Um lugar bem longe daqui

(Carla ScalaEjcveS) #1

— Calma, calma. Está tudo bem.
Ela continuou deitada — cabelo espalhado na areia, rosto corado, boca
vermelha ligeiramente entreaberta —, linda. Com cuidado, ele estendeu a mão
para tocar seu rosto, mas, rápida como um gato, ela se desvencilhou e ficou em
pé.
Kya respirava com esforço. Na noite anterior, dançando na margem da lagoa,
ondulando com a lua e as efeméridas, imaginara estar pronta. Pensara que sabia
tudo sobre acasalamento por observar os pombos. Ninguém nunca tinha lhe
falado sobre sexo, e sua única experiência com preliminares fora com Tate. Mas
ela conhecia os detalhes por causa dos livros de biologia e tinha visto mais
criaturas copulando — e não só “esfregando os traseiros umas nas outras”, como
Jodie dissera — do que a maioria das pessoas jamais veria.
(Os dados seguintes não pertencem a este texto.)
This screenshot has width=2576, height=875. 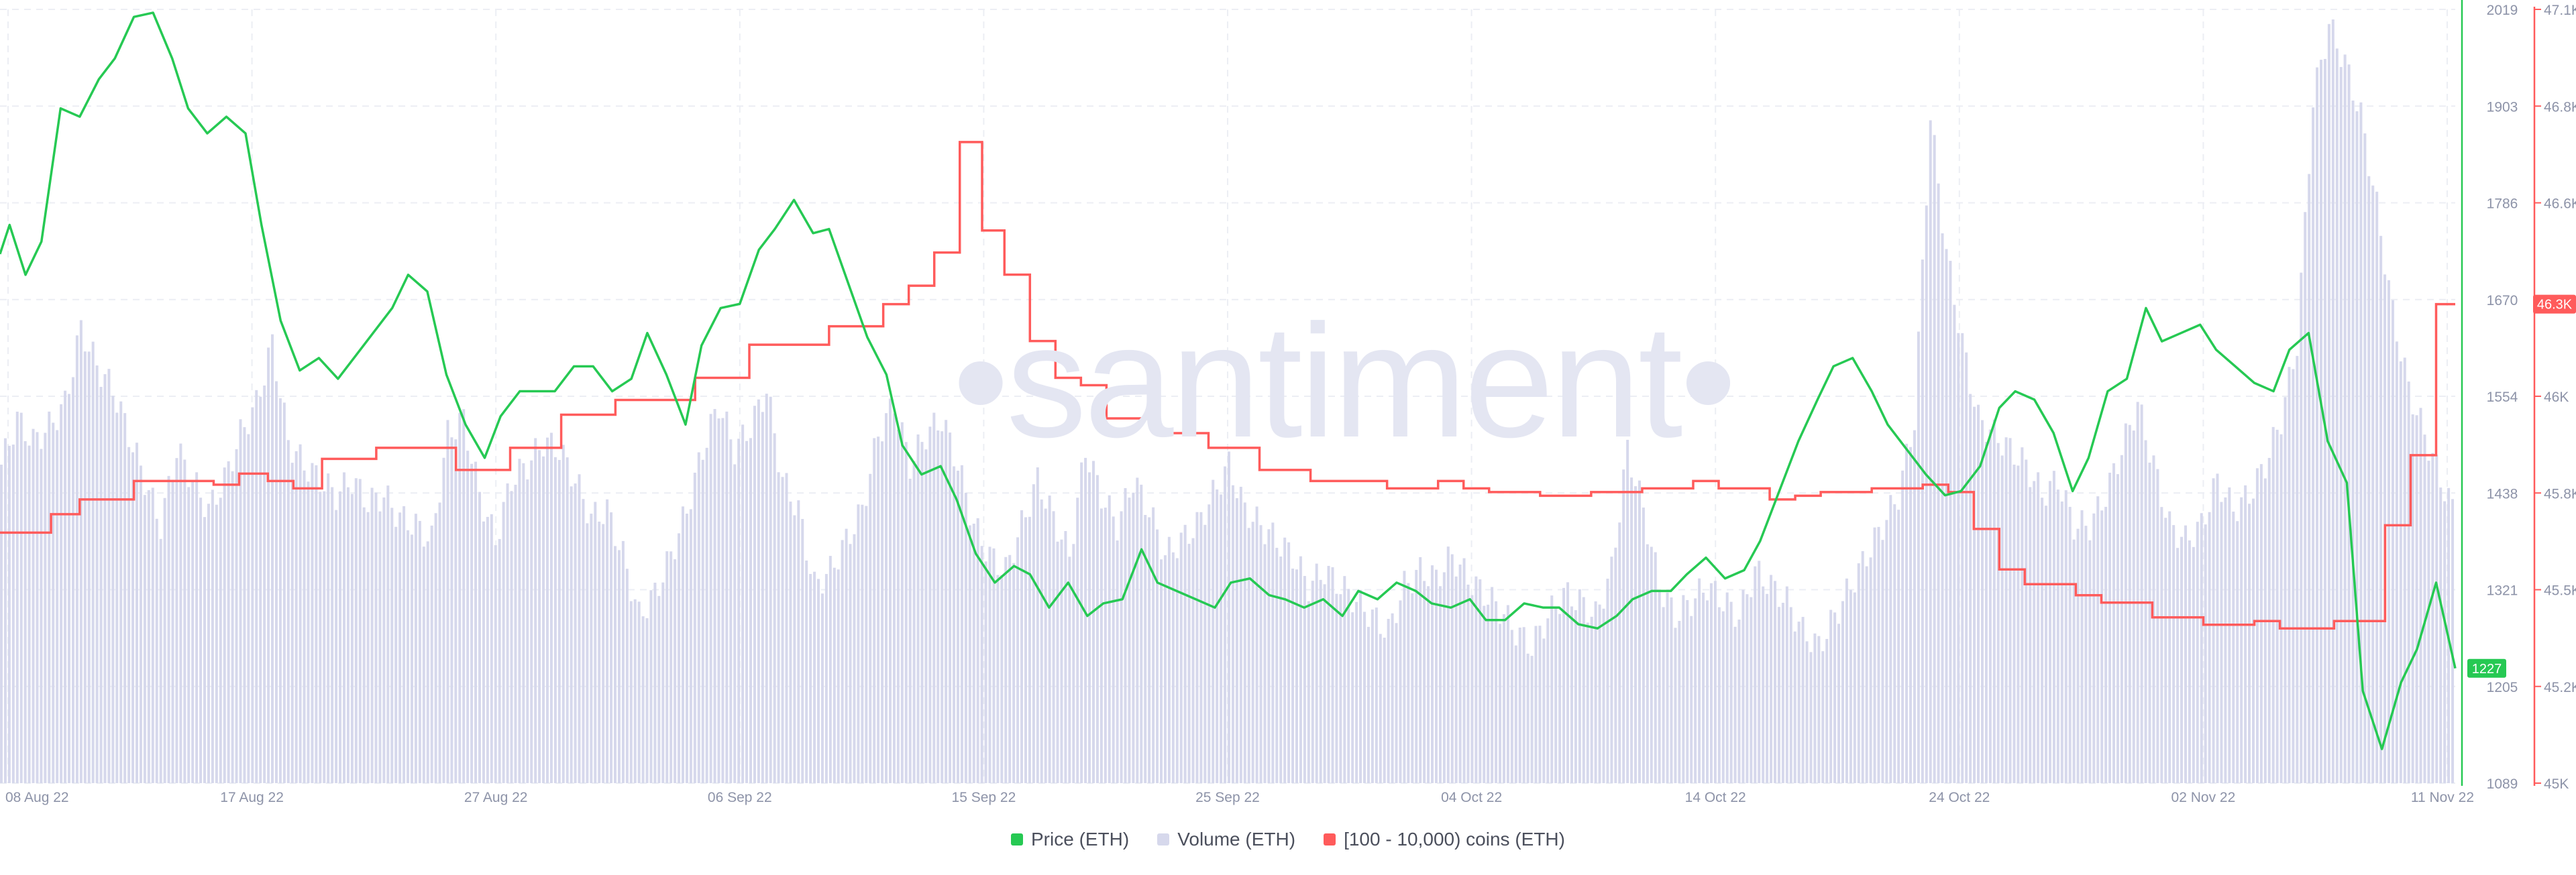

Só que aquilo era abrupto demais: um piquenique e depois acasalar com a
Menina do Brejo. Até os passarinhos machos cortejam um pouco as fêmeas,
exibindo penas brilhantes, construindo abrigos, dançando e cantando músicas
magníficas de amor. Sim, Chase havia trazido um banquete, mas ela valia mais do
que frango frito. E “Dixie” não chegava a ser uma canção de amor. Ela deveria
ter desconfiado que seria assim. O único momento em que os mamíferos machos
ficam por perto é quando estão querendo acasalar.
O silêncio foi aumentando enquanto eles se encaravam, interrompido apenas
pelo som da respiração deles e das ondas no mar. Chase sentou-se e estendeu a
mão para segurar o braço de Kya, mas ela se afastou com um puxão.
— Desculpa. Está tudo bem — disse ele, se levantando.
Era verdade, fora até ali transar com ela, ser o seu primeiro, mas observar
aqueles olhos incendiados o enfeitiçara.
Tornou a tentar:
— Por favor, Kya. Eu pedi desculpas. Vamos esquecer essa história. Vou levar
você de volta para seu barco.
Ao ouvir isso, ela lhe deu as costas e atravessou a areia em direção à mata. Seu
corpo comprido balançando.
— O que você está fazendo? Não dá para voltar a pé daqui. São quilômetros.
Mas ela já estava no meio das árvores e traçou uma linha reta, primeiro em
direção ao interior, depois atravessando a península para voltar até o barco. Não
conhecia aquela área, mas os melros a guiaram em direção ao brejo. Ela não parou
de correr nem nos charcos, nem nas valas, atravessou direto os córregos
espirrando água, pulou troncos.
Por fim, curvou-se e arfou, então caiu ajoelhada. Disse palavrões gastos.
Enquanto estivesse vociferando, os soluços não viriam à tona. Mas nada era capaz
de deter a vergonha ardente e toda aquela tristeza. A simples esperança de estar
com alguém, de ser de fato desejada, tocada, a atraíra. Mas aquelas mãos apressadas
e insistentes estavam apenas pegando, não compartilhando ou dando.
Ficou atenta a ruídos que pudessem ser ele vindo atrás dela, sem saber muito
bem se queria ou não que ele irrompesse pela vegetação e a abraçasse implorando
perdão. Isso a deixou com raiva outra vez. Então, exausta, ela se levantou e
percorreu o resto do caminho até seu barco.